PFC Glenn Shely Schoenmann, age 20, a member of Company M, 3rd Battalion, 31st Infantry Regiment, 7th Infantry Division United States Army was reportedly taken Prisoner of War while fighting the enemy during the infamous Battle of Chosin Reservoir in North Korea on November 28, 1950 and died while a prisoner on December 29, 1950. He was unaccounted for after the war and was presumed to have died or been killed while in captivity. His remains were reportedly recovered in 2004, but the identification process was finalized in December 2012 by using DNA from his family.
About eight or nine years ago, while searching for information on Tennessee members of his family, Dennis Schoenmann of Creve Coure, Illinois, posted on an ancestry site on the Internet. To his surprise, he was later contacted by a government official who was involved in identifying Korean War remains and who said he had a possible lead on Dennis’s uncle, Glenn, who was known to have died in a North Korean POW camp on December 29, 1950, a month and a day following his capture near Chosin Reservoir on November 28, 1950. The nature and date of Glenn’s death was based on information from other POW’s obtained after repatriation following the signed of the armistice in July 1953.
Through the U.S. official, DNA samples were obtained from Dennis’s father, Ernest, and an aunt, Edna Kilgore, who lived in Monteagle.
Finally after eight years, the family received a call around Thanksgiving of this year with the news that a set of remains had been tentatively identified as those of Pfc.

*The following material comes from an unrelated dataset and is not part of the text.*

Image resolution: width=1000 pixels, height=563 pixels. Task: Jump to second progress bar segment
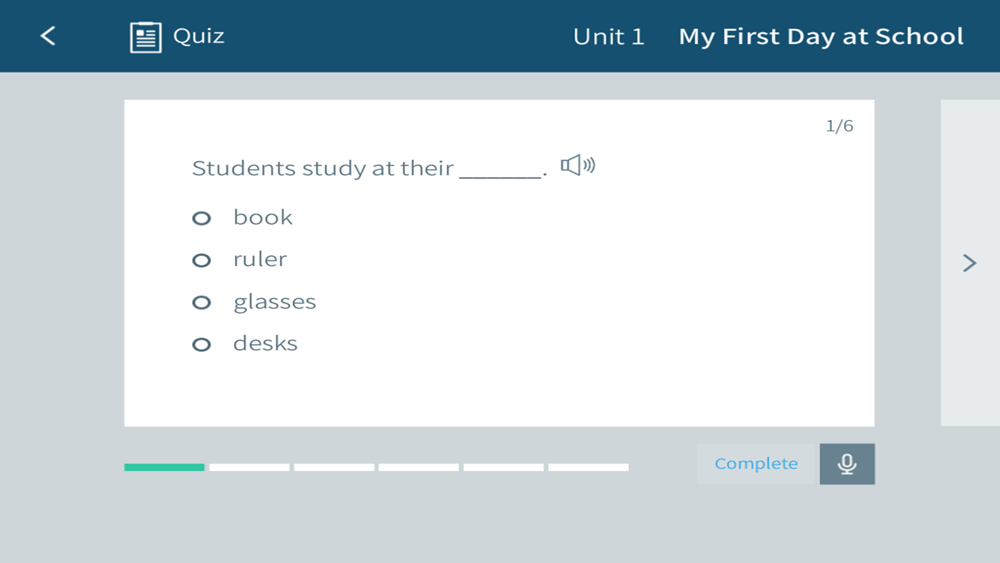[249, 467]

Glenn Scheonmann.
Glenn was born in Palmer, Tennessee on November 12, 1930 to William Elbert and Minnie Agnes Tate Schoenmann who preceded him in death along with his sister and her husband, Alvenia and Ray Luttrell and his brother Charles W. Schoenmann, sisters-in-law, Lucille Cole Schoenmann, Mary Joe Thomas Schoenmann and Clara McFarland Schoenmann, and brother-in-law, Billy Jackson Kilgore.
His father worked in the lumber camps in Palmer and Barkers Cove and moved to the Werner Farm in Tracy City where Glenn grew up working with his family and attending Shook School until he went into military training in Kentucky.
Mary Ruth Mayes Rogers of Palmer grew up in Tracy City and remembers Glenn well. “I went to Shook Elementary School with him and he sat in front of me in the second grade,” said Mary Ruth. “I’d trade him some sheets of my writing paper for some grapes or apples he’d bring for recess. The Schoenmann’s were hard working people and had a good name in Tracy City.”
“The Schoenmann family has waited 62 years to give Glenn a proper burial, and we join them in remembering his service and sacrifice,” said Tennessee Governor Bill Haslam. “As a state we mourn the loss of PFC Schoenmann, but we are grateful for his return to his home and family.”
“PFC Schoenmann’s courage and bravery to serve his country will be recognized and remembered by his fellow Tennesseans,” said Department of Veterans Affairs Commissioner Many-Bears Grinder. “The closure for the Schoenmann family is continued proof we should never give up until all of our missing in action and prisoner of war service members have been brought home.”
He is survived by his sister, Edna Kilgore of Monteagle; brothers, Ernest Schoenmann of Creve Coure of Illinois, Raymond Schoenmann of Tracy City, and Carl (Shirley) Schoenmann of Winchester, sister-in-law, Joyce Schoenmann, of Gallatin, TN, several nieces and nephews and a host of cousins.
Funeral services will be 1:00 p.m. on Saturday, January 12, 2013 at the Grundy County High School Gym in Coalmont, TN (weather permitting) with burial to follow in the Brown’s Chapel Cemetery, in Palmer, Tennessee where he will rest with his parents after 62 years of separation with full military honors.
Visitation will be from 5:00 pm to 8:00 p.m. on Friday, January 11, 2013 at Layne Funeral Home in Palmer and 10:00 a.m. until time of service on Saturday at the high school.
If weather is inclement all services will be held at the funeral home.
“It just means a lot that he will be buried in the same cemetery with our mother, father and grandparents,” said Raymond Schoenmann. “It’s finally uniting the family back together.”
Arrangements were made by Layne Funeral Home in Palmer, Tennessee. Complete obituary and online condolences may be made at www.laynefuneralhome.com.
Editor’s Note: The remains of PFC Schoenmann will be arriving from Nashville Airport to Monteagle and on to Layne Funeral Home in Palmer on Thursday afternoon around 4:00 p.m. When the procession is nearing the Monteagle exit, it will be announced on the scanner so that everyone may honor PFC Schoenmann by standing on the sides of the road as the procession moves through to the funeral home. Let’s honor our fallen hero as he finally makes his way to his final resting place!